When outcome data are expected to be more similar within subgroups than across subgroups the data are typically called Clustered outcomes. There are many ways data can be correlated:
- Sampling students within schools. (Within school correlation)
- Repeatedly measuring the same tree in different places. (Within-subject correlation)
- Repeatedly measuring the same tree over time. (Temporal correlation)
- Poverty measurements from different, but neighboring, counties. (Spatial correlation)
In these cases, the assumption of independence between observations is often violated \(Cor(\epsilon_i, \epsilon_j)\neq 0, \forall i\neq j\).
Analyses should take into account such correlation or else conclusions might not be valid.
Correlation is not limited to one level of subgroup; i.e. repeated measurements on students within schools.
Models that account for multiple levels of clustering are often called multi-level models.
Terminology: Fixed Effects vs Random Effects
- Fixed Effects: The variable is thought to have it’s own specific effect on the outcome relative to some reference group. The factors are fixed by nature, there are only the levels observed in the data.
- The 23 schools in the data make up the entire universe of schools, and we are interested in how one particular school fares.
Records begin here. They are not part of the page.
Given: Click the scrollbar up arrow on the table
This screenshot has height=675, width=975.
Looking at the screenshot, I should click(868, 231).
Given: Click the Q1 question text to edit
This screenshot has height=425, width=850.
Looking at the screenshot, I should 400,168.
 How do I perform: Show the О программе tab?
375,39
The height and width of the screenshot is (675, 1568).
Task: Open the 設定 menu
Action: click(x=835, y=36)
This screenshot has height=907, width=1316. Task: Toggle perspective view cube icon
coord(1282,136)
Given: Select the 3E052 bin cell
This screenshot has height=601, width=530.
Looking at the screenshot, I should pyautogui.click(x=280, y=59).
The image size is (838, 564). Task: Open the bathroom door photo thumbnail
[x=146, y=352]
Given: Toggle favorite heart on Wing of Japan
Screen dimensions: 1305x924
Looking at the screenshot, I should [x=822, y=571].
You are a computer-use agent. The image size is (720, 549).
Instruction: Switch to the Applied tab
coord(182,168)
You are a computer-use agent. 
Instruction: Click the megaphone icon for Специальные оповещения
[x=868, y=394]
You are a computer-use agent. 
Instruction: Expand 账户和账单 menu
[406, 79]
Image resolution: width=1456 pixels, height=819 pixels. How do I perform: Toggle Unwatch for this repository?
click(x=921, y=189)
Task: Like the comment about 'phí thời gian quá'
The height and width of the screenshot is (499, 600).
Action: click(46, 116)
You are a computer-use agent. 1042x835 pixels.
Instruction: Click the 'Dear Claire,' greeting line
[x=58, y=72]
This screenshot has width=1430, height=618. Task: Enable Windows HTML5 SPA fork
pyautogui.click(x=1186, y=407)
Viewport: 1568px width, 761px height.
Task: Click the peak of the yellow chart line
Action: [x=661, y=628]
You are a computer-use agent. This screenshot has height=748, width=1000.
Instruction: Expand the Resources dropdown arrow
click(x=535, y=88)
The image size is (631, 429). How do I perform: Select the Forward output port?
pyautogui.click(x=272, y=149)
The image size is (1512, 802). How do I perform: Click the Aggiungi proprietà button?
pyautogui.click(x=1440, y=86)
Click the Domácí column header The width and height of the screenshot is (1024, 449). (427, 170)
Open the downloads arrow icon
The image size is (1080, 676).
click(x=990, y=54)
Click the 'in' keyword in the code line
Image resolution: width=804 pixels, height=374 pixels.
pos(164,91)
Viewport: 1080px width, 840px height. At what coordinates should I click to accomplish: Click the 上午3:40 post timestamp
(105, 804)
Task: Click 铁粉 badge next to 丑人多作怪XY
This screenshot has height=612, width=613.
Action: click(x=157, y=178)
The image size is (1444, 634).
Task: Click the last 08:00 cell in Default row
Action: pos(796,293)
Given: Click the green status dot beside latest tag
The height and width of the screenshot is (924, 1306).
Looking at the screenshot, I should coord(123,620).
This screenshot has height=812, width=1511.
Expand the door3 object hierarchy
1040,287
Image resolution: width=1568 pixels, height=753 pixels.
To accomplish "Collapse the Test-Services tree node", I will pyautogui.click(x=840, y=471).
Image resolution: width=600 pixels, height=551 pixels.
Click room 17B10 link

- Random Effects: The variable was chosen at random, and the levels observed in the data are thought of as representative of all possible levels that could be sampled. We are interested in the distribution of the effects rather than the effect of any one specific level.
- The 23 schools in the data set is a sample of a larger population of schools and we are interested in the overall distribution of how school can affect the math score, not any one specific school.